Remaining one of the finest examples of Gothic architecture, Bath Abbey features columns of honey-gold stone, fan-vaulted ceilings, and beautiful stained glass windows. Of course, it’s still a place of worship, and has been a site of Christian believe for over 1,200 years.

In fact, three different churches have occupied the site of today’s Abbey. The first Anglo-Saxon Abbey Church dated back to 757 AD, and was torn down by Norman conquerors after the invasion of 1066. An immense Norman cathedral was then begun around 1090 before being abandoned due to a lack of funds, eventually falling into ruins. The Abbey that you see today really sits on a rich historical site and that’s also true for a lot of other places in Bath too.

The first thing that most visitors will see is the western side. The story goes that Oliver King, the Bishop of Bath, had a dream of ascending and descending angels, and it is these images that stonemasons and sculptures etched into the western façade.

The Abbey actually lay in ruins itself after King Henry VIII dissolved the monasteries in 1539, but the building was repaired over the centuries to reach its current grandeur.

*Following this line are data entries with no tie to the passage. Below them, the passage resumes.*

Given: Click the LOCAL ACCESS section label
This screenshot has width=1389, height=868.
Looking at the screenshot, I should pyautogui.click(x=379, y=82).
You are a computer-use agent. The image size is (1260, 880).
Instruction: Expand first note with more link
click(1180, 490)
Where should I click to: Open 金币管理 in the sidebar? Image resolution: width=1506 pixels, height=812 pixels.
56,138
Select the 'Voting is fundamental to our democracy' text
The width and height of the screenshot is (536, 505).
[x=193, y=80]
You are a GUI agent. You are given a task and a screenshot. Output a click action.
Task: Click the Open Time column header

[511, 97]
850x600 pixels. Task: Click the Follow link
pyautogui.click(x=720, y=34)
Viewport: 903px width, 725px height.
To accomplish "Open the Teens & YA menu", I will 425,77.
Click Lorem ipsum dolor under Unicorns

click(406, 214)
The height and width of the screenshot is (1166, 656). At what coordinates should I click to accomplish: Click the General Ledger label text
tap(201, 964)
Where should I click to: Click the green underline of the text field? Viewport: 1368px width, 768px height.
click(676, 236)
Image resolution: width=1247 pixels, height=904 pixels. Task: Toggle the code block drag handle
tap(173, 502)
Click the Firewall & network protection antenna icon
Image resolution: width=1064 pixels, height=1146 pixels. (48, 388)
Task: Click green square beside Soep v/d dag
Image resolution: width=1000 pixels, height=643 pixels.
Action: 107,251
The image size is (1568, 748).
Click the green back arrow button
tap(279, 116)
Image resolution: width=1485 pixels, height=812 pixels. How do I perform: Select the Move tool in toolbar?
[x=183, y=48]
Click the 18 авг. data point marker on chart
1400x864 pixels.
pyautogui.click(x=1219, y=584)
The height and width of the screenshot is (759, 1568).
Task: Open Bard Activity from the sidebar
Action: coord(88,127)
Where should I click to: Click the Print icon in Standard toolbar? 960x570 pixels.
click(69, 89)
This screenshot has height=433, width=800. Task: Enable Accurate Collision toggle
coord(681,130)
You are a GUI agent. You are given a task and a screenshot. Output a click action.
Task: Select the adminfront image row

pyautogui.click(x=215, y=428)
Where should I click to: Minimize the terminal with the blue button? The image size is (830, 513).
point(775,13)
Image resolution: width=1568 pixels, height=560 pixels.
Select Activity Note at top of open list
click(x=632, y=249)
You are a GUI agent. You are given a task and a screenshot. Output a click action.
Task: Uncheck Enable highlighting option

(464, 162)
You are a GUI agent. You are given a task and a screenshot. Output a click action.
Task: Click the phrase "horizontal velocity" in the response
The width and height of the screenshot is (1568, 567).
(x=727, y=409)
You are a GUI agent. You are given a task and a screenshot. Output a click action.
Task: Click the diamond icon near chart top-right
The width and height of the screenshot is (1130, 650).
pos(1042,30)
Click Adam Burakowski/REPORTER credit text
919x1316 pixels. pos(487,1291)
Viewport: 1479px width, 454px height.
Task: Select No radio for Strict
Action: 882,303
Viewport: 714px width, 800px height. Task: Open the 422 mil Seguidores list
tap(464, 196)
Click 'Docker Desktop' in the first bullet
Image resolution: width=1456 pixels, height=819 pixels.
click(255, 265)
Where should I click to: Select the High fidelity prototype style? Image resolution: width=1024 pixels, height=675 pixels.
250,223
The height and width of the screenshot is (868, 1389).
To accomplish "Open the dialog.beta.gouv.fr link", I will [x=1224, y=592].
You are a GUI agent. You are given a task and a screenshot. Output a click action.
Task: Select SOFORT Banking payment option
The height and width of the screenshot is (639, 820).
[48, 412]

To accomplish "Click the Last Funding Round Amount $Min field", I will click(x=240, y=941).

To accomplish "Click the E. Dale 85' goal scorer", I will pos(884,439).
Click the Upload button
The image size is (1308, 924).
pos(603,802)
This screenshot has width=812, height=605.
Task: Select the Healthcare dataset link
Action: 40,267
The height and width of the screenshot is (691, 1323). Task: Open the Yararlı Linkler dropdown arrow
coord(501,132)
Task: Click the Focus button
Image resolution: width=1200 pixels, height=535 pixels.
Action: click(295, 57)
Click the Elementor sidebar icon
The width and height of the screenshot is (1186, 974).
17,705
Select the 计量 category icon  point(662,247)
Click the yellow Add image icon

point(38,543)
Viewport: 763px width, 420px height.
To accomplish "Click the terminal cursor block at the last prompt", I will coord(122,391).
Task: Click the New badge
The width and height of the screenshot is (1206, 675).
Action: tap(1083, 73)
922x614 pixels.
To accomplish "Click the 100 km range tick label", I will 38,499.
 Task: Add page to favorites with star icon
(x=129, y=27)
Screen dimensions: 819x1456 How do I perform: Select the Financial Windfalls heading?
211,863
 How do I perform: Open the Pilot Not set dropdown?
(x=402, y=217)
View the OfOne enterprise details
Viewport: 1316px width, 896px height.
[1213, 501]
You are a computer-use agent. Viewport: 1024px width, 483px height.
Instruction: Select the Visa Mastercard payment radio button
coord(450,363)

War memorials surround the Abbey, plaques adorn its floor and walls, and the pealing of ten bells calls the assembled crowds to worship.

Just looking at Bath Abbey from the outside is an experience, but you’ll want to head inside to truly appreciate this outstanding building. Tower Tours are available every day except Sunday, providing visitors with the chance to slip behind the scenes and view areas such as the ringing chamber and the top of the vaulted ceiling. You’ll have to climb up a fair few stairs to reach the top of the Abbey, but the views that you will be treated to will make that trek more than worth it.